Consigne.
Transcris ces lignes sous forme de liste JSON de chaînes, une chaîne par ligne, en omettant les lignes vides. Traite toutes les lignes.

Lignes de localisation d'éléments
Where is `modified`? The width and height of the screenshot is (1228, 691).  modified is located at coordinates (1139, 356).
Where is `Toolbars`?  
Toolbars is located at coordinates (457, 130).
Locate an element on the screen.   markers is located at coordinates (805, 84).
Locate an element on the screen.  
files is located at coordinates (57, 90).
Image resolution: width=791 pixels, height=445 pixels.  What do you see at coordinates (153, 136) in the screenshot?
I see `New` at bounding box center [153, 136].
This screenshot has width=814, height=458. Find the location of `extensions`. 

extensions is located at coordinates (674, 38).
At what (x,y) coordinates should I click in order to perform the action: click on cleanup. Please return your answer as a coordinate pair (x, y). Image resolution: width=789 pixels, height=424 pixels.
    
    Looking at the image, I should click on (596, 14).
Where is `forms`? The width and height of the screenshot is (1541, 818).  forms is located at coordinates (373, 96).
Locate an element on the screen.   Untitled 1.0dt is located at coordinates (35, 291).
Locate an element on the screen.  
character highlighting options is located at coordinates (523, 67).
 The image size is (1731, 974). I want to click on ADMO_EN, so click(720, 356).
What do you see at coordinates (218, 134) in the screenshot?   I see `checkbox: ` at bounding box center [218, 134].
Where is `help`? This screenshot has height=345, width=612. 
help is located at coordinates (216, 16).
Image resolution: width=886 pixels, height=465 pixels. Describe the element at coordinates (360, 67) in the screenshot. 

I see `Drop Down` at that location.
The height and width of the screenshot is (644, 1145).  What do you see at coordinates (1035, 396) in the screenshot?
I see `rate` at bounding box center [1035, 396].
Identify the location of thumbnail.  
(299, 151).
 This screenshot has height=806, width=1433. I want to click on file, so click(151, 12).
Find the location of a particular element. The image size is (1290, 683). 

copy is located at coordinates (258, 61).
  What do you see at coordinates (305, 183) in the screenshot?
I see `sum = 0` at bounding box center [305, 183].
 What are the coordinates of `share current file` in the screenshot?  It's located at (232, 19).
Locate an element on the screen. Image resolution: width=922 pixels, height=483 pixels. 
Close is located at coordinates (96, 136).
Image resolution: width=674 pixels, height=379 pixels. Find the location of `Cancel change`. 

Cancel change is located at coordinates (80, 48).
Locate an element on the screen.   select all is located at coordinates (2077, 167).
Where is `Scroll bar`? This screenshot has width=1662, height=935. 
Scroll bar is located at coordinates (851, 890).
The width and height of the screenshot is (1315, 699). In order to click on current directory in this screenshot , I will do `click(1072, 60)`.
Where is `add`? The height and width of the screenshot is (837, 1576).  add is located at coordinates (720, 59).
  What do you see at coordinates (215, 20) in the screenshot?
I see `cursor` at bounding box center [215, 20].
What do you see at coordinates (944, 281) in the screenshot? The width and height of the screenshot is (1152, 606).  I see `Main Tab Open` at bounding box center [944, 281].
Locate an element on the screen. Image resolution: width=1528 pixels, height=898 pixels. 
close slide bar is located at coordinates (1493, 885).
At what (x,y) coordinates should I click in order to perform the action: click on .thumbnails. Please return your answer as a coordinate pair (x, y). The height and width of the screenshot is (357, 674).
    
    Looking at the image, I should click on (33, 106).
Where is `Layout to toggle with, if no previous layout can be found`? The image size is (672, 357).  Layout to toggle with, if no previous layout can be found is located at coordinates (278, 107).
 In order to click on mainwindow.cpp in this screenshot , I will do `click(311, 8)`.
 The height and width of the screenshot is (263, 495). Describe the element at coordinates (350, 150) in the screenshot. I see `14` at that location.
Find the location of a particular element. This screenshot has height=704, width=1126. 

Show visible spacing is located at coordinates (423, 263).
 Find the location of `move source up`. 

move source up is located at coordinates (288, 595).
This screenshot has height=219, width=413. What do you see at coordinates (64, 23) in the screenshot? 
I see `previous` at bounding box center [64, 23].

Solution.
[
  "Where is `modified`? The width and height of the screenshot is (1228, 691).  modified is located at coordinates (1139, 356).",
  "Where is `Toolbars`?  ",
  "Toolbars is located at coordinates (457, 130).",
  "Locate an element on the screen.   markers is located at coordinates (805, 84).",
  "Locate an element on the screen.  ",
  "files is located at coordinates (57, 90).",
  "Image resolution: width=791 pixels, height=445 pixels.  What do you see at coordinates (153, 136) in the screenshot?",
  "I see `New` at bounding box center [153, 136].",
  "This screenshot has width=814, height=458. Find the location of `extensions`. ",
  "extensions is located at coordinates (674, 38).",
  "At what (x,y) coordinates should I click in order to perform the action: click on cleanup. Please return your answer as a coordinate pair (x, y). Image resolution: width=789 pixels, height=424 pixels.",
  "    Looking at the image, I should click on (596, 14).",
  "Where is `forms`? The width and height of the screenshot is (1541, 818).  forms is located at coordinates (373, 96).",
  "Locate an element on the screen.   Untitled 1.0dt is located at coordinates (35, 291).",
  "Locate an element on the screen.  ",
  "character highlighting options is located at coordinates (523, 67).",
  " The image size is (1731, 974). I want to click on ADMO_EN, so click(720, 356).",
  "What do you see at coordinates (218, 134) in the screenshot?   I see `checkbox: ` at bounding box center [218, 134].",
  "Where is `help`? This screenshot has height=345, width=612. ",
  "help is located at coordinates (216, 16).",
  "Image resolution: width=886 pixels, height=465 pixels. Describe the element at coordinates (360, 67) in the screenshot. ",
  "I see `Drop Down` at that location.",
  "The height and width of the screenshot is (644, 1145).  What do you see at coordinates (1035, 396) in the screenshot?",
  "I see `rate` at bounding box center [1035, 396].",
  "Identify the location of thumbnail.  ",
  "(299, 151).",
  " This screenshot has height=806, width=1433. I want to click on file, so click(151, 12).",
  "Find the location of a particular element. The image size is (1290, 683). ",
  "copy is located at coordinates (258, 61).",
  "  What do you see at coordinates (305, 183) in the screenshot?",
  "I see `sum = 0` at bounding box center [305, 183].",
  " What are the coordinates of `share current file` in the screenshot?  It's located at (232, 19).",
  "Locate an element on the screen. Image resolution: width=922 pixels, height=483 pixels. ",
  "Close is located at coordinates (96, 136).",
  "Image resolution: width=674 pixels, height=379 pixels. Find the location of `Cancel change`. ",
  "Cancel change is located at coordinates (80, 48).",
  "Locate an element on the screen.   select all is located at coordinates (2077, 167).",
  "Where is `Scroll bar`? This screenshot has width=1662, height=935. ",
  "Scroll bar is located at coordinates (851, 890).",
  "The width and height of the screenshot is (1315, 699). In order to click on current directory in this screenshot , I will do `click(1072, 60)`.",
  "Where is `add`? The height and width of the screenshot is (837, 1576).  add is located at coordinates (720, 59).",
  "  What do you see at coordinates (215, 20) in the screenshot?",
  "I see `cursor` at bounding box center [215, 20].",
  "What do you see at coordinates (944, 281) in the screenshot? The width and height of the screenshot is (1152, 606).  I see `Main Tab Open` at bounding box center [944, 281].",
  "Locate an element on the screen. Image resolution: width=1528 pixels, height=898 pixels. ",
  "close slide bar is located at coordinates (1493, 885).",
  "At what (x,y) coordinates should I click in order to perform the action: click on .thumbnails. Please return your answer as a coordinate pair (x, y). The height and width of the screenshot is (357, 674).",
  "    Looking at the image, I should click on (33, 106).",
  "Where is `Layout to toggle with, if no previous layout can be found`? The image size is (672, 357).  Layout to toggle with, if no previous layout can be found is located at coordinates (278, 107).",
  " In order to click on mainwindow.cpp in this screenshot , I will do `click(311, 8)`.",
  " The height and width of the screenshot is (263, 495). Describe the element at coordinates (350, 150) in the screenshot. I see `14` at that location.",
  "Find the location of a particular element. This screenshot has height=704, width=1126. ",
  "Show visible spacing is located at coordinates (423, 263).",
  " Find the location of `move source up`. ",
  "move source up is located at coordinates (288, 595).",
  "This screenshot has height=219, width=413. What do you see at coordinates (64, 23) in the screenshot? ",
  "I see `previous` at bounding box center [64, 23]."
]